====== Texte fourni

La Suède un Eldorado ? Non ! Parqués dans des centres, dépourvus de papiers, impossible de travailler, d’étudier. Mehdi et Ahbar y ont passé 4 ans. À 22 et 27 ans c’est long. Des perspectives d’avenir ? Aucune. Ce n’est pas ce qu’ils imaginaient de l’Europe en quittant leur pays. Seule solution, partir. Direction la France ! Les conditions d’accueils ne jouissent pas d’une réputation formidable, mais ils espèrent y trouver un emploi et qui sait… L’Angleterre n’est pas loin. Avant d’en arriver là, le voyage fût long.

Mehdi a 17 ans, nous sommes en 2011. La guerre des clans fait rage en Somalie, et malheureusement, son ethnie est en proie à de violentes attaques. Son père a eu le « tort » d’épouser une femme du groupe ennemi. L’intensification du conflit menace directement sa famille. Son oncle a déjà été assassiné. Son père a fuit vers l’Ethiopie. Il décide de le rejoindre. Là-bas, c’est sur le terrain de foot d’une petite ville, de l’autre côté de la frontière, qu’il fait la connaissance d’Ahbar.

Déjà sur place depuis quelques mois, il a quitté son pays natal avec son frère pour des raisons similaires. Mais c’est seul qu’il atteint la frontière Ethiopienne. Son cadet s’est noyé dans un torrent, et « ce n’était pas un accident ». Parti chercher de l’eau, il eu le malheur de croiser un clan rival… Mehdi et Ahbar vont se lier d’amitié, bien que 5 ans les séparent. Mais ils n’ont pas le même souhait. Mehdi va suivre son père qui négocie un départ vers la Suède. Ahbar veut retourner en Somalie, retrouver sa petite amie. Problème, elle ne fait pas partie de son ethnie. Cette barrière est infranchissable. Une opportunité s’offre pourtant à lui : le Djihad. Ce n’est qu’en s’engageant qu’il pourrait retrouver son pays. Il s’y refuse. Sa mère, restée en Somalie, décide de vendre la maison familiale et de rejoindre son fils. Avec l’argent ils achètent des billets d’avion vers la Suède.

============
====== Données recueillies

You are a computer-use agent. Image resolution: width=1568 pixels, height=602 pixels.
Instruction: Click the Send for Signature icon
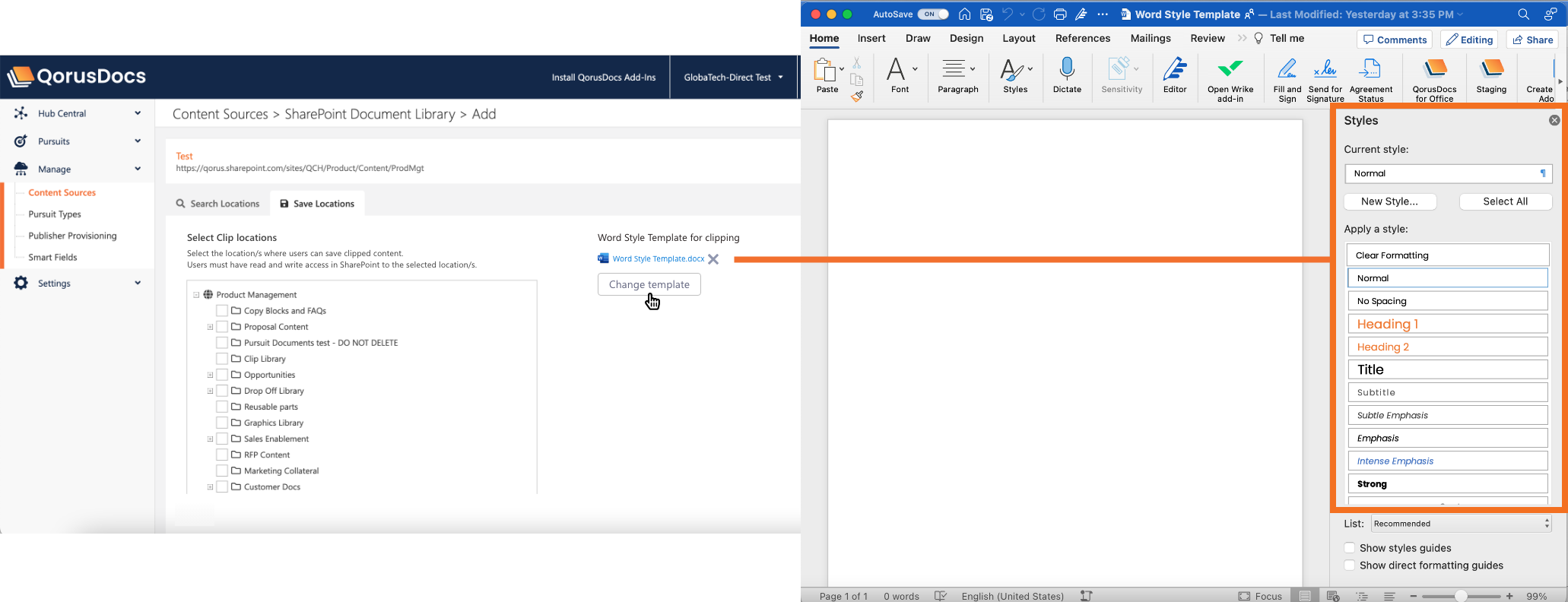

============

• **Consigne A**
Citez le passage du texte fourni qui va de « La Suède un » jusqu'à « voyage fût long. ».
• **Consigne B**
D'après le texte fourni, combien d'années Mehdi et Ahbar ont-ils passées en Suède ?

• **Bonne réponse A**
La Suède un Eldorado ? Non ! Parqués dans des centres, dépourvus de papiers, impossible de travailler, d’étudier. Mehdi et Ahbar y ont passé 4 ans. À 22 et 27 ans c’est long. Des perspectives d’avenir ? Aucune. Ce n’est pas ce qu’ils imaginaient de l’Europe en quittant leur pays. Seule solution, partir. Direction la France ! Les conditions d’accueils ne jouissent pas d’une réputation formidable, mais ils espèrent y trouver un emploi et qui sait… L’Angleterre n’est pas loin. Avant d’en arriver là, le voyage fût long.

• **Bonne réponse B**
Quatre ans.